O interesse público tem como objetivo principal mostrar as
notícias mais importantes pelo fato de uma aproximação maior com o público em
geral, por gerar um grande debate à sociedade em torno do acontecimento e
também por ser o acontecimento do dia ou da semana, independente da
periodicidade do jornal.
Já o interesse do público posso entender que seja mais
específico e detalhista. O que muitos querem ver na notícia como o que é
necessário e bastante para se informar, outros querem saber os pormenores da
situação. E muitas vezes, a ética do jornalista é um ponto crucial para
debates.
E falando
neste assunto, como fica a questão do direito à privacidade? O conflito é
iminente. Acima do Código de Ética, a Constituição garante não apenas a
liberdade de expressão como também veda a censura. O jornalista, de posse de
determinadas informações de grau de relevância social, e nisso, tratando-se de
uma causa do interesse público, digamos que há uma “brecha” neste sentido.
Noticiar um fato de apelo humano gera grandes discussões e opiniões a
sociedade, que por meio do que foi publicado, tem suas conclusões.
O jornalista em meio ao mercado visa conseguir seu espaço na
área através de seu trabalho. E para isso, às vezes é necessário se submeter a
formas como a empresa quer tratar determinados acontecimentos e publicá-los.
Umas das cláusulas do Código de Ética dos Jornalistas diz que o mesmo pode
querer realizar as tarefas propostas pelo veículo de comunicação por não serem
convictas à sua razão e contraditórios ao seu modo de percepção e análise
profissional. Então, cabe ao jornalista como lidar com este tipo de situação.
Este argumento pode ser usado de maneira favorável ao jornalista
no caso de ganho de causa. Mas o que não se deve ser feito é usar este mesmo
fator como uma simples desculpa para não querer produzir. A empresa deve entrar
em concordância com seu empregado e buscar da melhor forma resolver esse
problema de maneira mais clara e sem empecilhos.
Mais um fator a ser levantado é a questão da autenticidade
das matérias. No jornalismo de TV podemos observar que, na maioria das vezes,
ao final das matérias, os jornalistas responsáveis pela construção da
reportagem, e nisso, estão inclusos editores de texto e produtores assinam a
matéria colocando seus nomes como autores do trabalho. Já acompanhei casos em
que editores não aceitaram creditar seus nomes pelo fato de as reportagens
conterem elementos que foram colocados sem a conscientização do jornalista
responsável, havendo muita discussão em torno desta medida.

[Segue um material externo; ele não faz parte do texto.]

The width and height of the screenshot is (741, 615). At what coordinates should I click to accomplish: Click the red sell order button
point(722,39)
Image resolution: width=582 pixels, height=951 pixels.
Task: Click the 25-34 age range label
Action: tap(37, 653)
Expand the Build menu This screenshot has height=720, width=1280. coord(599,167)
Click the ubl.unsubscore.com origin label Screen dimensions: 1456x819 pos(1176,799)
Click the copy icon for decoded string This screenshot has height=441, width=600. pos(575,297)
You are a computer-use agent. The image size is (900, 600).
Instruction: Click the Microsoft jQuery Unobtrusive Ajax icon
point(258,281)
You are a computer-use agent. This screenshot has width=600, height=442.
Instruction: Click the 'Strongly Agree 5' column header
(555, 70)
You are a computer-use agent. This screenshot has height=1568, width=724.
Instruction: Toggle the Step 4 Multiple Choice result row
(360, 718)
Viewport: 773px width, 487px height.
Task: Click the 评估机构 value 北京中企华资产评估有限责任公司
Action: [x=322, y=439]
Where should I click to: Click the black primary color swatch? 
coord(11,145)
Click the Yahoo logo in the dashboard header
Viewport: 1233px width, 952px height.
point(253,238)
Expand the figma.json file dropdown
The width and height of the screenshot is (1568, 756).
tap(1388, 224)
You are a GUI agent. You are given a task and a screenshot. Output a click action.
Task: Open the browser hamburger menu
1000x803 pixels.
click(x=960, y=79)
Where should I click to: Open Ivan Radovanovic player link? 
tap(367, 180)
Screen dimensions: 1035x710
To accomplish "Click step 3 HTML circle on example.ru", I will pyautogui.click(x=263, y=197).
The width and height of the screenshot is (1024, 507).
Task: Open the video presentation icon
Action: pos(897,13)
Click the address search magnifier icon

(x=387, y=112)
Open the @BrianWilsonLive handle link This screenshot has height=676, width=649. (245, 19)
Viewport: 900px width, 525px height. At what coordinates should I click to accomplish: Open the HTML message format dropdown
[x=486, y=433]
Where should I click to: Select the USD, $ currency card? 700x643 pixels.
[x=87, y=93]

Neste sentido, se caso o jornalista responsável pela matéria
quiser mover uma ação judicial a empresa contratante pode ganhar a causa, a não
ser que haja alguma cláusula imposta pelo veículo ao empregado na assinatura do
contrato de trabalho, favorecendo o empregador e implicando o jornalista
durante o processo.
Estas são questões em que o jornalista necessita-se manter
atento e “pisar em ovos” quando o assunto é a busca pelos seus direitos. Muitas
empresas, e não digo apenas as de comunicação, consideram seus funcionários
como “hipossuficientes,” que não possuem condições plenas pala requerer pelos
seus direitos.
A justiça e os órgãos que defendem o empregado, no caso, o
jornalista, como a Fenaj (Federação Nacional dos Jornalistas) que é considerado
um sindicato muito forte da categoria, protege a causa e os direitos dos mesmos
em razão à prática e o exercício legal da profissão, além de a empresa
contratante se encontrar em conformidade e condições regularizadas que permitem
proporcionar um ambiente mais agradável e aberto a opiniões e ideias do
jornalista, que consegue produzir mais e satisfazer-se com o ambiente em que
trabalha.
O jornalista deve acima de tudo ter seu respeito e sua
dignidade preservada, sendo respondido por aquilo que publica e não pela sua
integridade moral. A profissão requer um equilíbrio entre ambas as partes, mas
cabe ao jornalista avaliar o que lhe é viável ou não. A escolha é determinante
para o processo de produção e tanto empresa quanto o empregado devem se
encontrar em total sintonia em prol a levar a informação ao seu público de
maneira séria e profissional.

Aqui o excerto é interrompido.